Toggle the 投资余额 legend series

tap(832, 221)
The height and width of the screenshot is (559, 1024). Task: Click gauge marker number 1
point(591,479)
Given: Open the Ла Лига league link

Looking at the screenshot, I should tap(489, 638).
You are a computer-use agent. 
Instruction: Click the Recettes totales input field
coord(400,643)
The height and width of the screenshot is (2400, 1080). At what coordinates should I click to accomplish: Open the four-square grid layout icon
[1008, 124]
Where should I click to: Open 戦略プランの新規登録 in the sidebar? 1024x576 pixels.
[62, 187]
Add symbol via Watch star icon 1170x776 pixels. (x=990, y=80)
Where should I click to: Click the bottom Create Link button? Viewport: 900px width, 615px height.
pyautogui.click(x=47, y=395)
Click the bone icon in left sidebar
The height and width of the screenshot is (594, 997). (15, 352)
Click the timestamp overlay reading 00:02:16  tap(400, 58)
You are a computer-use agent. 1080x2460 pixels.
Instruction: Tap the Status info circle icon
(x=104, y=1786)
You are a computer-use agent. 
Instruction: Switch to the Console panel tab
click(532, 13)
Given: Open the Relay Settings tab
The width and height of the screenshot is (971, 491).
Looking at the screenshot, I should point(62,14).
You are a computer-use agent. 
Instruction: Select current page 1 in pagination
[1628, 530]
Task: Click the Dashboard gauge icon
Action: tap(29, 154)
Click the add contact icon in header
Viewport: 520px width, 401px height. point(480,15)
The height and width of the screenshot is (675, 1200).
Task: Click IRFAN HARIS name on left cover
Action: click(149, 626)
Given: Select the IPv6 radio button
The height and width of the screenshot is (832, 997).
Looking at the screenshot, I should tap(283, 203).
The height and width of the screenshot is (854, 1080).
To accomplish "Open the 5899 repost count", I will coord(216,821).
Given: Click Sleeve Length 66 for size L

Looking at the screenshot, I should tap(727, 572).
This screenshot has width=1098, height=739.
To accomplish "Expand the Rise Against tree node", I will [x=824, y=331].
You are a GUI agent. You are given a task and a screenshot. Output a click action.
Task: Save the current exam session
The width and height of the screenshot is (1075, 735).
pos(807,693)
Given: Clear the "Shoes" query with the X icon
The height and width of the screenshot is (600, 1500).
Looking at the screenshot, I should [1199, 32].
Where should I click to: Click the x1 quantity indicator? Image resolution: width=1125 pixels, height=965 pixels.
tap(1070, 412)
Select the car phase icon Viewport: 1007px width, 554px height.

§ **To do**
What is the number of lines in the records that hold the word "will"? Answer with that number by itself.

§ **Solution below**
2